**Given request**
Answer these questions using the forum thread.
1. Which bike has frana been riding for three years?
2. What weight of trail bike does vegen say they don't want?
3. Which bike does blk91 say reviews really well?

[begin Document]

It will probably be a trade off . I've had DW bikes and they are great all arounders but DW itself doesn't really mean a lot. DW kinematics can be skewed to pedaling or descending depending on the bike. Riding a Ripmo and a Slash I noticed almost no difference in pedaling but did find the Slash to be a smoother faster decender and the bike felt immediately stiffer. I don't think it's the best but I've found Horst link to be a better all arounder than most. The La Sal I had now seems to be better all round than the Slash or The Ripmo but it's probably as much geometry as the suspension.


----------



## frana (Jan 5, 2008)

I like the DW suspension, bikes I've demoed and friends bikes I've ridden. I've never owned one. I've been riding a scott spark for 3 yrs and having remote lockout has been great, fingertip adjustment, quick and easy. I plan on staying with it for now. Mine felt more plush than my friends Ripley, I guess the tradeoff for efficient climbing.


----------



## vegen (Jan 2, 2006)

Thanks guys. This is all the kind of discussion I was hoping for. It has made it very clear that I need to get some demos before picking something new out.

I'm not an XC racer but the trails I ride the most are most likely classified as XC trails. I mean we have a trail rated as a black diamond but I think that's relative to the rest of trails in the area. And the fact is that I can ride all of the local trails but I don't think I can just go anywhere and ride the most difficult trails. So for my local trails, the Marin is pretty perfect. However I have plans this year to ride at more diverse places. I have a feeling that will make it clear to me where I need to go (if anywhere) with a different bike.

Forgot to add... I'm not concerned about weight in this. I mean I guess I don't want a 40 pound trail bike, but other than that, I prefer function.


----------



## blk91 (Sep 24, 2012)

vegen said:


> Thanks guys. This is all the kind of discussion I was hoping for. It has made it very clear that I need to get some demos before picking something new out.
> 
> I'm not an XC racer but the trails I ride the most are most likely classified as XC trails. I mean we have a trail rated as a black diamond but I think that's relative to the rest of trails in the area. And the fact is that I can ride all of the local trails but I don't think I can just go anywhere and ride the most difficult trails. So for my local trails, the Marin is pretty perfect. However I have plans this year to ride at more diverse places. I have a feeling that will make it clear to me where I need to go (if anywhere) with a different bike.


You might also just be okay with a different rear shock. If you ride someplace with more aggressive riding ad a volume spacer if there's a lot of climbing get something with some kind of platforming or a climb switch. The rift zone is a pretty flexible bike and reviews really well. I definitely ride an Endurbro bike for no reason and was faster on a 120-130 bike when riding local blue/black trails, it was also bit more fun and engaging.

[end Document]
[begin Rows]

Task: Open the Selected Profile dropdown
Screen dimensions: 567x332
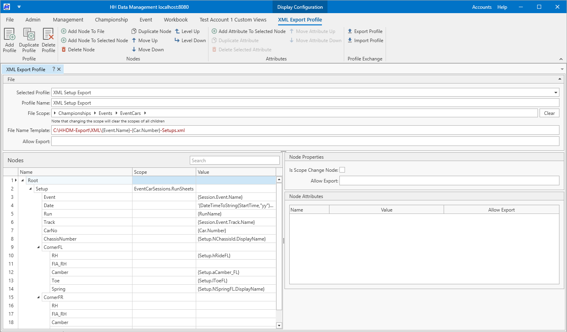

[end Rows]
[begin Rows]

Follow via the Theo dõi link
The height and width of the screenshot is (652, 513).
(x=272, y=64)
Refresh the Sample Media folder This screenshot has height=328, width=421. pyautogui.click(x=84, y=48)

[end Rows]

**Result of this task**
1. A Scott Spark.
2. A 40-pound trail bike.
3. The Rift Zone.